A descoberta do pai biológico não foi suficiente para ela preencher outras lacunas sobre seu passado: Lia jamais localizou a mãe e tampouco conseguiu descobrir quem foram os militares que fizeram a longa viagem entre a área da guerrilha e Belém. Ainda assim, ela foi mais longe que outros bebês, crianças e adolescentes que tiveram uma história parecida: até pouco tempo atrás, o caso de Lia Cecília da Silva Martins era o único conhecido no Brasil de um sequestro de menor de idade por agentes da ditadura.

Prática comum em outros regimes militares vividos na América do Sul na mesma época, o sequestro de bebês por membros das Forças Armadas era considerado inexistente por aqui.

Em Cativeiro sem fim, livro-reportagem lançado em março, o jornalista Eduardo Reina mostra que a realidade brasileira é muito mais sombria do que se acreditava: sua investigação revelou a existência de pelo menos outros 18 casos como o de Lia e é possível que haja dezenas de crimes similares ainda desconhecidos no Brasil.

“Isso sempre ficou na minha cabeça: como era possível existirem mais de 500 casos na Argentina, existir o mesmo tipo de crime no Uruguai, Paraguai, Chile e Bolívia, e não ter acontecido algo assim aqui”, comenta Reina, que passou pelas redações de O Estado de S. Paulo, Diário de S. Paulo e Diário Popular, entre outros. “Parecia ainda menos provável que isso não tivesse ocorrido no Brasil porque havia uma ação em conjunto entre as forças militares do Cone Sul”, diz.

Tabu

Tema tabu no Brasil, o sequestro de menores de idade pelo Estado virou uma espécie de “segredo dentro do segredo” da ditadura, como define o autor. “Sempre se falou de prisão e desaparecimento, das buscas pelos corpos de desaparecidos políticos. E o que nós temos é o contrário: em vez de se chegar a uma possível solução para esses crimes já conhecidos, quando se investiga o período acabamos descobrindo coisas cada vez mais cruéis”, lamenta Reina.

O jornalista percorreu mais de 20 mil quilômetros em busca de depoimentos e documentos inéditos, grande parte deles mantidos por residentes em regiões remotas da Amazônia.

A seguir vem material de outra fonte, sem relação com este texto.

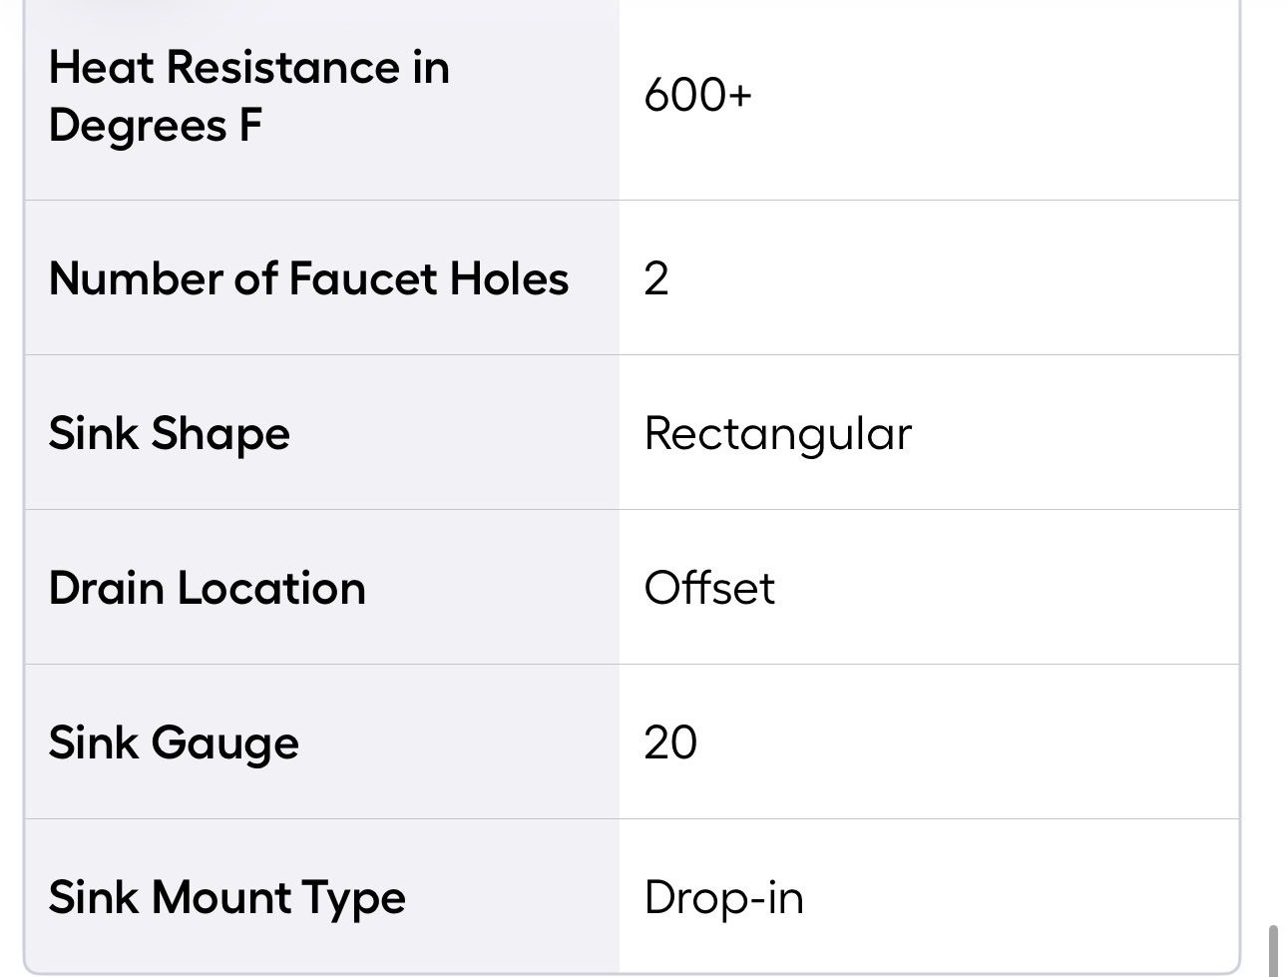Click the empty area of Drain Location row

1008,587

Mais de metade dos casos estavam diretamente relacionados à guerrilha do Araguaia, que se desenrolou em partes do Pará e do então norte de Goiás (atual Tocantins) – bebês, crianças e adolescentes relacionados de alguma forma com membros dos grupos armados de extrema-esquerda que se estabeleceram na região com o objetivo de angariar apoios entre a população camponesa e enfrentar os militares.

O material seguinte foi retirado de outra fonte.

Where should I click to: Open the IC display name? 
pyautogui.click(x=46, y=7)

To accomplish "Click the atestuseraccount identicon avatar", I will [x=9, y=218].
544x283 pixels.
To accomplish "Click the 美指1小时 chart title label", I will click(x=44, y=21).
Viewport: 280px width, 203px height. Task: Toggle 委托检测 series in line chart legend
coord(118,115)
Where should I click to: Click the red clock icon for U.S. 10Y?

Em meio à violência, a população ficou dividida entre apoiar os guerrilheiros ou ajudar na repressão, gerando um trauma que ainda hoje permanece vivo na região. Segundo Reina, levantar a recordação daqueles dias não é uma tarefa fácil, devido ao temor que persiste entre os habitantes que testemunharam a guerrilha. “A população local se sente vigiada e oprimida, porque ainda existe uma ação do Exército muito forte na área”, assinala.

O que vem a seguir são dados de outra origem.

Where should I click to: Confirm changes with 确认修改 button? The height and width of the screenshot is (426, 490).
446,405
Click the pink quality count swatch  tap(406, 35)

Em outros casos, a busca por informações esbarrou em tentativas veladas de prejudicar o trabalho do repórter. Foi o que ocorreu, por exemplo, quando o autor descobriu a história de Rosângela Serra Paraná, sequestrada e criada por um ex-soldado do Exército que chegou a ser motorista de Ernesto Geisel.

“Cada vez que eu chegava a um ponto e descobria algo, vinha uma contrainformação. Uma pessoa foi atrás da Rosângela e disse que ela não acreditasse em nada do que ‘o Eduardo Reina’ dissesse para ela, porque eu ‘só queria o dinheiro dela’”, conta o autor.

Ao todo, Cativeiro sem fim mapeia 19 casos, 11 deles relacionados à guerrilha do Araguaia, mas também inclui outros ocorridos antes e depois, e até mesmo a captura de cinco crianças indígenas. Seus destinos foram diversos: levadas a orfanatos, adotadas por militares cujas esposas não podiam ter filhos ou apropriadas por outras famílias que podiam ou não ter relação direta com o sequestro.

Os capturados na adolescência tiveram documentos forjados e chegaram a trabalhar em quartéis, sob a fachada de estarem prestando o serviço militar. O grande “crime” desses menores de idade era serem filhos de quem eram: para o regime, havia um risco real de estarem sob a “influência ideológica” de pais que tinham decidido pegar em armas e deviam ser punidas como eles para não virem a ameaçar o governo no futuro.

Reina conseguiu localizar e ouvir seis dessas vítimas, muitas das quais sobreviveram apesar das ordens que vinham de cima. “Na Argentina, existia um manual de procedimento: crianças até 4 a 6 anos de idade ainda podiam ser entregues a famílias de militares para adoção, pois não tinham sido ‘contaminadas’ pelos pais. Acima disso, deveriam ser mortas”, exemplifica. “Essa ordem também existiu no Brasil, mas os soldados que cometeram esses crimes não tiveram coragem de executar essas crianças e as levaram para outros lugares”.

Os 19 casos revelados por Cativeiro sem fim podem ser apenas o começo da descoberta de um crime que talvez tenha sido ainda mais amplo e difundido no Brasil. Desde a investigação que culminou no livro, o autor teve contato com outros casos semelhantes. “Já estão mapeados 20 novos casos que precisam ser investigados. É um longo trabalho de apuração e validação, pois pode ser que nem todas as suspeitas se confirmem, mas elas existem”, aponta Reina.

A descoberta de uma quantidade antes impensada de sequestros também poderia representar uma mudança de paradigma na forma como os crimes cometidos por agentes do Estado durante a ditadura são tratados pela Justiça – em países vizinhos, episódios desse tipo foram utilizados para contornar as Leis de Anistia dos anos 70 e punir militares, sob o entendimento de que sequestros permanecem vigentes até hoje, extrapolando o período “perdoado” pela legislação.

“Na Argentina, não foram os outros crimes da ditadura que levaram à prisão de um general-presidente e seus comandados, e sim o sequestro de crianças e bebês”, destaca o autor. “A revelação desses casos pode ser um ponto de partida para algo diferente no Brasil”, espera.